A Quadratic Nonlinear Prediction-Based Heart Motion Model following Control Algorithm in Robotic-Assisted Beating Heart Surgery

Abstract

Off-pump coronary artery bypass graft surgery outperforms the traditional on-pump surgery because the assisted robotic tools can cancel the relative motion between the beating heart and the robotic tools, which reduces post-surgery complications for patients. The challenge for the robot assisted tool when tracking the beating heart is the abrupt change caused by the nonlinear nature of heart motion and high precision surgery requirements. A characteristic analysis of 3D heart motion data through bi-spectral analysis demonstrates the quadratic nonlinearity in heart motion. Therefore, it is necessary to introduce nonlinear heart motion prediction into the motion tracking control procedures. In this paper, the heart motion tracking problem is transformed into a heart motion model following problem by including the adaptive heart motion model into the controller.
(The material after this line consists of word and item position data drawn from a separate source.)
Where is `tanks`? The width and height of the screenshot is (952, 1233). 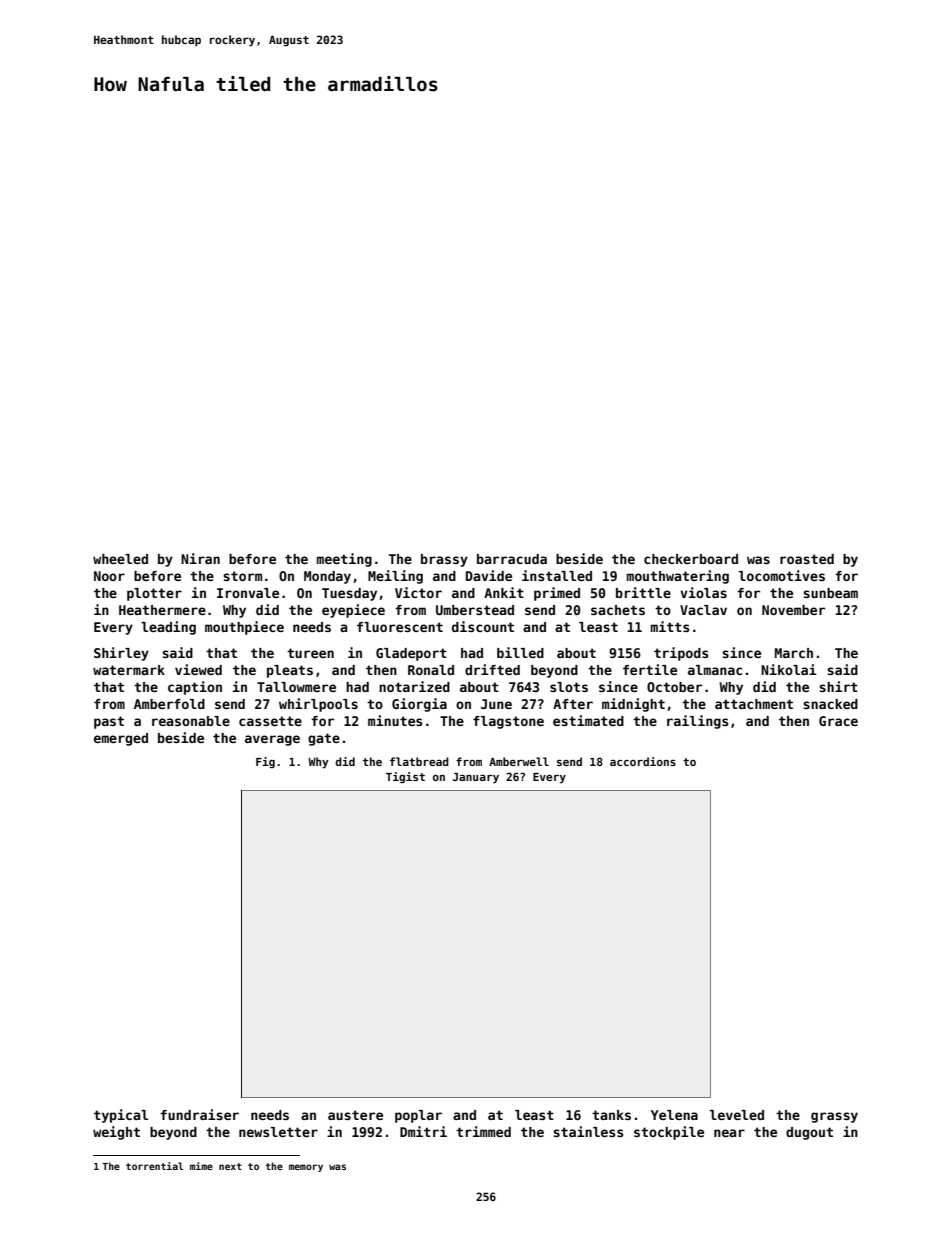
tanks is located at coordinates (611, 1115).
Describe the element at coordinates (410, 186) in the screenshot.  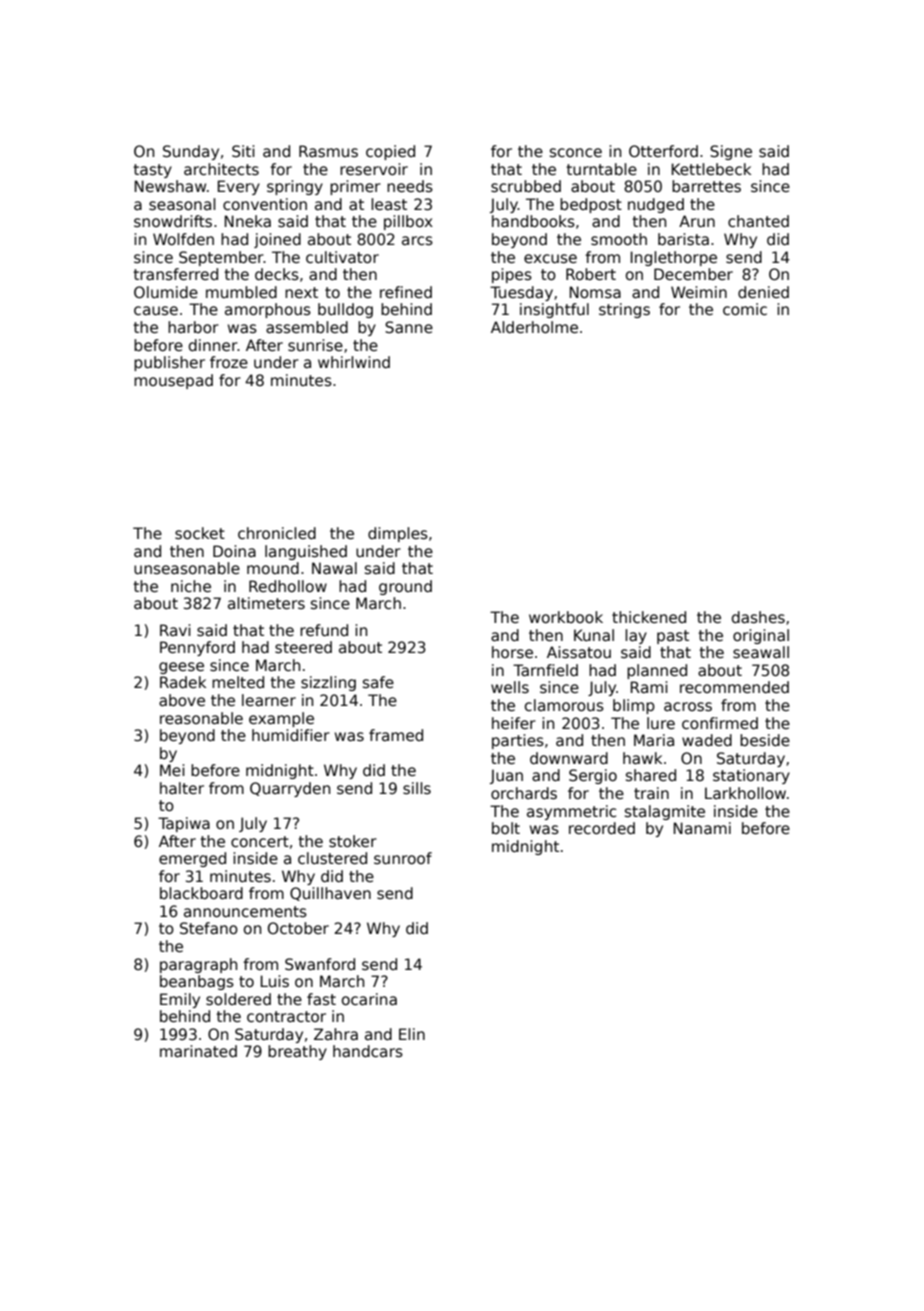
I see `needs` at that location.
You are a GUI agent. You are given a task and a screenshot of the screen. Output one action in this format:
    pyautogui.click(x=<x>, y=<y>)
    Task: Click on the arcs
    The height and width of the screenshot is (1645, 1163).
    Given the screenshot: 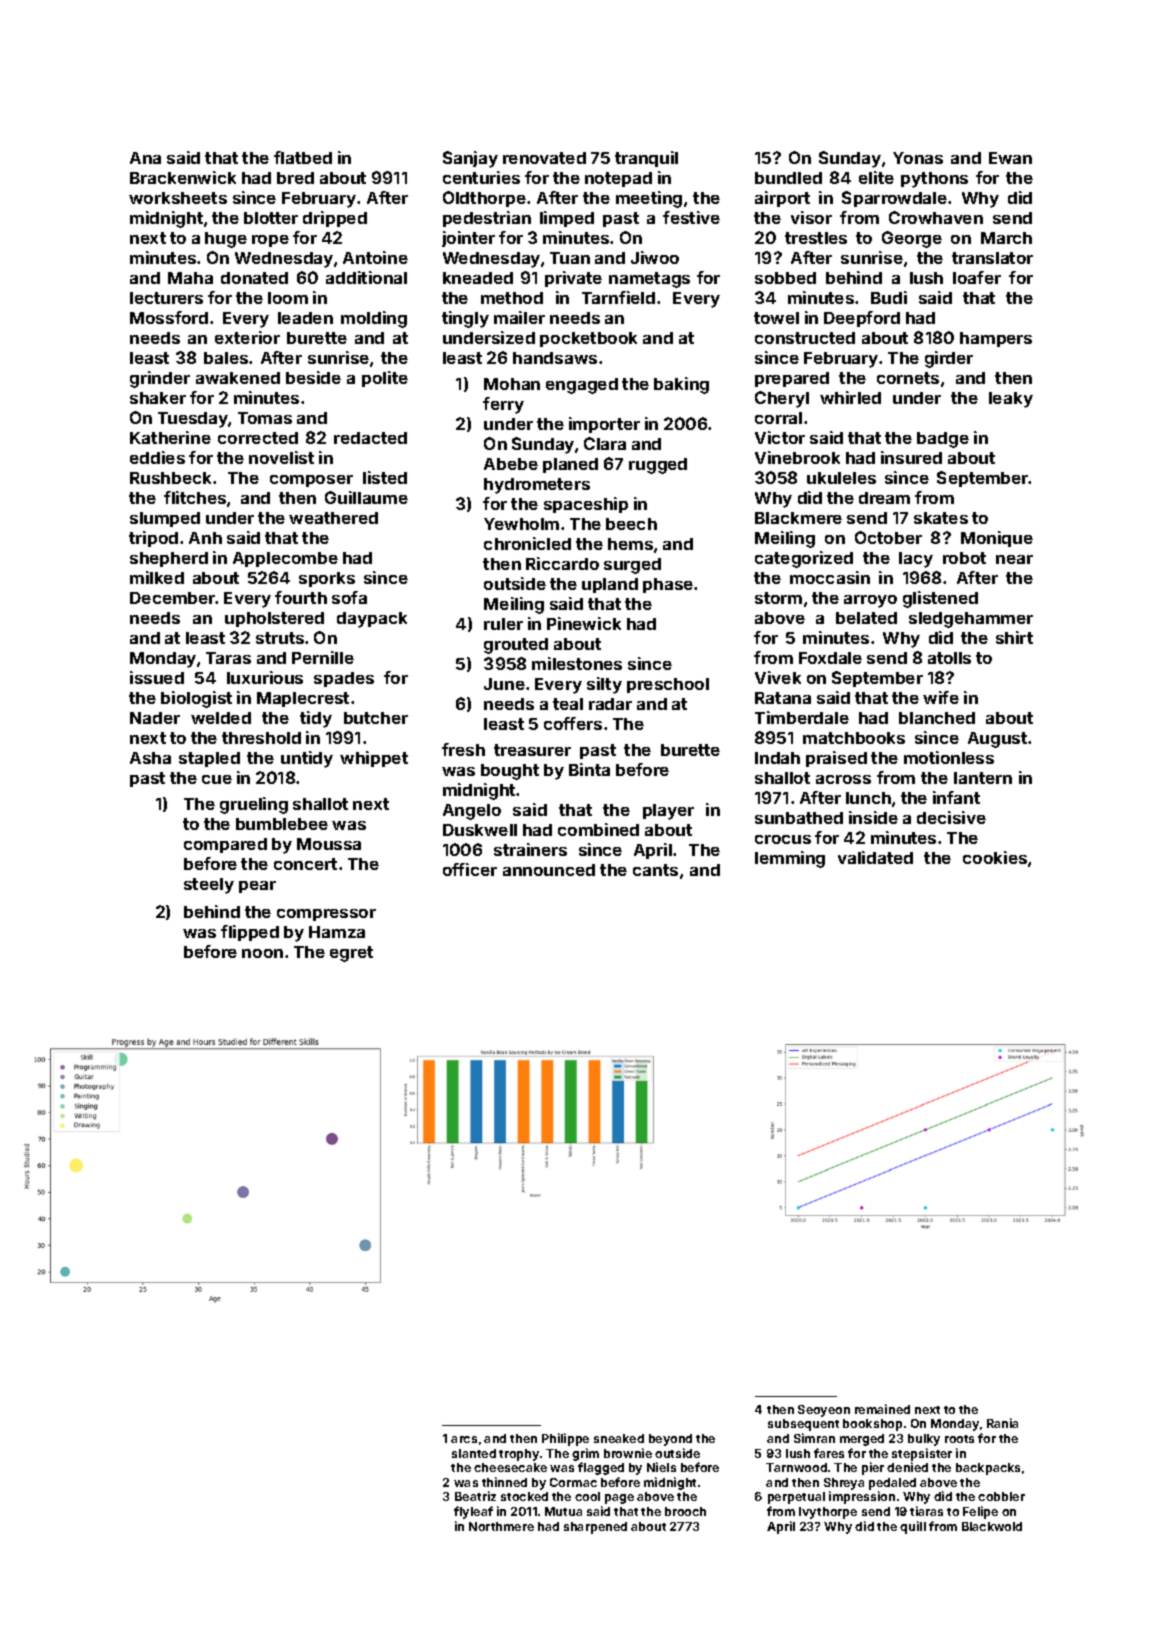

Moreover, the model following algorithm with the nonlinear heart motion model embedded inside provides more accurate future reference by the quadratic term of sinusoid series, which could enhance the tracking accuracy of sharp change point and approximate the motion with sufficient detail. The experiment results indicate that the proposed algorithm outperforms the linear prediction-based model following controller in terms of tracking accuracy (root mean square).